> REQUIREMENTS
Pull out every line of the material that contains the word "what". Uppercase and lowercase letters count as different.

Start TASK INPUTS

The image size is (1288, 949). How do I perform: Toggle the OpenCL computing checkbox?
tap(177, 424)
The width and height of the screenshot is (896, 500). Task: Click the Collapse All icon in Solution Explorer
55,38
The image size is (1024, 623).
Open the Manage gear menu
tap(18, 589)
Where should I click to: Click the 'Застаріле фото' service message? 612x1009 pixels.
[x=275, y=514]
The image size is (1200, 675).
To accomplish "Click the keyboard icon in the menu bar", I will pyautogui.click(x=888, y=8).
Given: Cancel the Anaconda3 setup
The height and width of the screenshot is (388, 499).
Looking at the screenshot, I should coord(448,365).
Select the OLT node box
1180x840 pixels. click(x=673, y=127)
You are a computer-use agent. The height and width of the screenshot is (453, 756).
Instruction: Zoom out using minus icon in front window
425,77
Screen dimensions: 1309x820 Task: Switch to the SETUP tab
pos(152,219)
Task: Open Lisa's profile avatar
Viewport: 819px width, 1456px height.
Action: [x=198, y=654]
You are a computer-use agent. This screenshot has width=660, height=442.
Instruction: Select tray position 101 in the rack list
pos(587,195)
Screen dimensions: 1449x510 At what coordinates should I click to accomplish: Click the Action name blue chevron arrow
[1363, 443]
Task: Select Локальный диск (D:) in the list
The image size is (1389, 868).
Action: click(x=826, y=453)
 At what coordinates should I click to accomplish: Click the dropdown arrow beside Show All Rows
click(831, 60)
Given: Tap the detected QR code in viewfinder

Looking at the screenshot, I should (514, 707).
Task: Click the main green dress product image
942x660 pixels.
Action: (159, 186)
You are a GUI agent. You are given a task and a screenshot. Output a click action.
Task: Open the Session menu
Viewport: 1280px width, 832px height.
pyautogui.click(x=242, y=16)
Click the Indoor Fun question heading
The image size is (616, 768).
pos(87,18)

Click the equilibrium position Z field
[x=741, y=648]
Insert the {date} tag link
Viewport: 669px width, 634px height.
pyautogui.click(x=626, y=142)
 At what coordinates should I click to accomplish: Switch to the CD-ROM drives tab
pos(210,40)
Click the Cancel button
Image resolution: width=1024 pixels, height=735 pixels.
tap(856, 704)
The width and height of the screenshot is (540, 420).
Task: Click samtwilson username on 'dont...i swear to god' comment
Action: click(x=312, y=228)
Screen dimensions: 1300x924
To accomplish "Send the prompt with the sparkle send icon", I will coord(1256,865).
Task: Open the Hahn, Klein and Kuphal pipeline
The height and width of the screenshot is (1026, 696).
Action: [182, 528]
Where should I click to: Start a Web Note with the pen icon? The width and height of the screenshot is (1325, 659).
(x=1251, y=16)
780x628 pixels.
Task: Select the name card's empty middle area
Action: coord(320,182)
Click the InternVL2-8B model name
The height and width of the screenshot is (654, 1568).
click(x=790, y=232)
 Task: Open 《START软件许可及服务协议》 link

End TASK INPUTS

> RESPONSE BELOW
Screen dimensions: 1449x510 At what coordinates should I click to accomplish: Click the Action name blue chevron arrow
 At what coordinates should I click to accomplish: Click the dropdown arrow beside Show All Rows
 At what coordinates should I click to accomplish: Switch to the CD-ROM drives tab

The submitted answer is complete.